If you’ve ever wondered how one scripts an audiobook adaption, writer Sidney Williams provides an inside peek:

Step one is adapting expository material to dialog. “Look there’s a green streak in the sky. It’s going down behind those hills.”

To punctuate that you need an appropriate sound effect, not unlike those Thwapps I was talking about earlier.

SFX: MARTIAN CRAFT CRASHING INTO GRAVEL.

I approached the adaptation of H.G. Wells War of the Worlds, now available at Audible.com and on iTunes, the way I approached comics. Tell the story - don’t worry where the word balloons go.

Or in audio terms, write the sound effects needed, let the sound artists worry about the rest.

This specific comics technique is the Marvel style, which is built upon a writer-and-artist collaborative effort at plotting. Contrast that with the DC style, which relies upon a more traditional writer-first, artist-second storyline development. Check out a side-by-side comparison of the two methods.

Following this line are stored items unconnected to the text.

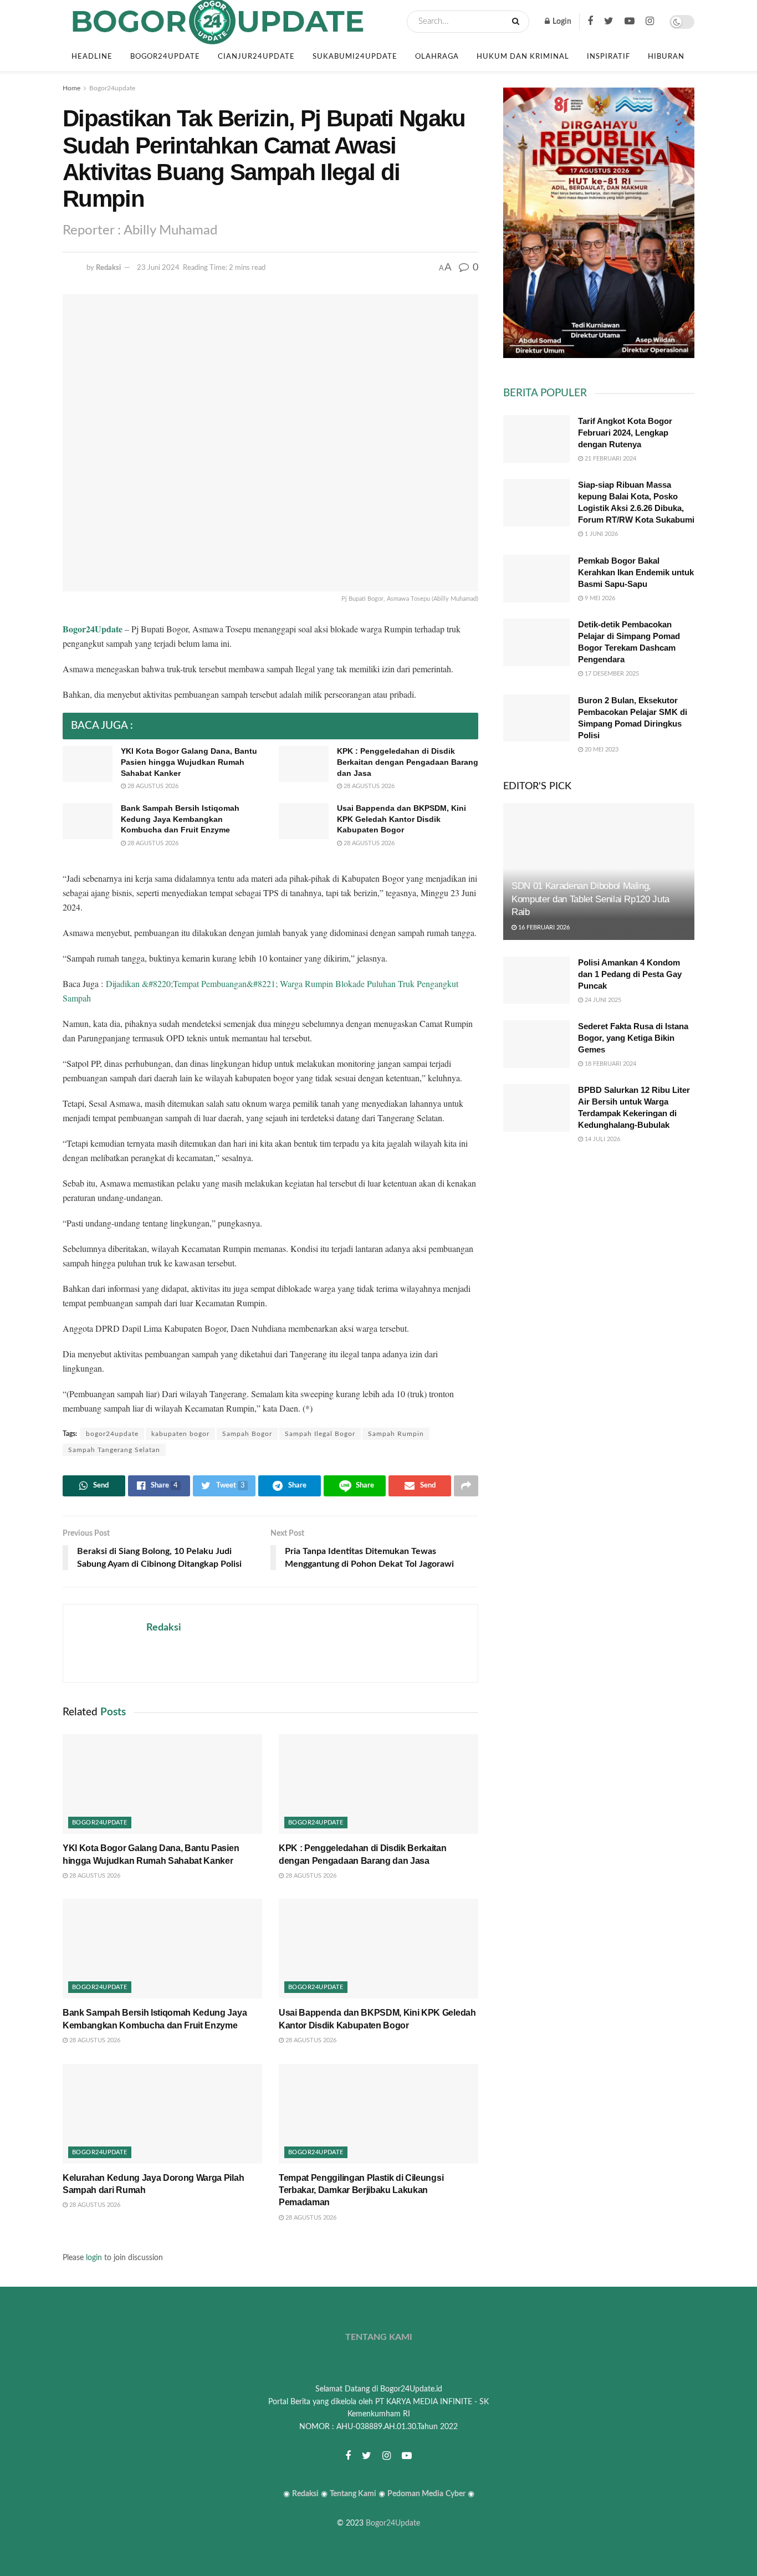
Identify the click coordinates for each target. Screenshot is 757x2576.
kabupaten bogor (180, 1433)
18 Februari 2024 (609, 1064)
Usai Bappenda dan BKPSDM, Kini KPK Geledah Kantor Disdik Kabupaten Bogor (401, 819)
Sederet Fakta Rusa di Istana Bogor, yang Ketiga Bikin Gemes (633, 1037)
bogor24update (112, 1433)
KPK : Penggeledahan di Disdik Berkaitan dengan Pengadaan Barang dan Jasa (407, 762)
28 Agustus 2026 (152, 786)
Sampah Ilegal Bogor (320, 1433)
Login (561, 21)
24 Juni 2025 (602, 1000)
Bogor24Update (393, 2523)
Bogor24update (165, 56)
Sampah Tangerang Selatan (114, 1450)
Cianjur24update (256, 56)
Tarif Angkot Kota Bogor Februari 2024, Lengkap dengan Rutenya (625, 432)
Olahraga (437, 56)
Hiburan (666, 56)
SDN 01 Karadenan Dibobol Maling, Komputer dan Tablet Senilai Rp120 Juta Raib (590, 899)
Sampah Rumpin (396, 1433)
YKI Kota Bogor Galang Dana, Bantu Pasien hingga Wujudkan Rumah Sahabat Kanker (189, 762)
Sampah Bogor (247, 1433)
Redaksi (108, 268)
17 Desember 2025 (611, 674)
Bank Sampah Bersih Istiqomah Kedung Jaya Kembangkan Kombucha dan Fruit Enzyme (180, 819)
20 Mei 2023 (600, 750)
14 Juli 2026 (601, 1139)
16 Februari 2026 (543, 927)
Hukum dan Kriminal (523, 56)
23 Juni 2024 (158, 268)
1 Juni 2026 (600, 534)
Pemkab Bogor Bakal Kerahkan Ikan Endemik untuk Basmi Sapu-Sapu (636, 572)
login (94, 2258)
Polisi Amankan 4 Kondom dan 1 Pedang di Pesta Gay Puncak (630, 974)
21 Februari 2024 (609, 459)
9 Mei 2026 (599, 598)
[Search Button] (518, 22)
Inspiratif (608, 56)
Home (71, 88)
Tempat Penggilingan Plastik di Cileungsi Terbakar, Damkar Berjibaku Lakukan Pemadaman (361, 2190)
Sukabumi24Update (355, 56)
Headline (91, 56)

The issue of who should be the driving force in a collaborative work — not only comics, but music, movies, etc. — is an oft-revisited tug-of-war. In film, a writer often resigns him/herself to punching out the script, then watching as it gets butchered tweaked by director, actor, etc. That’s a linear, almost assembly-line approach. In other mediums, the evolution comes more gradually. A constant struggle, even when relatively friendly.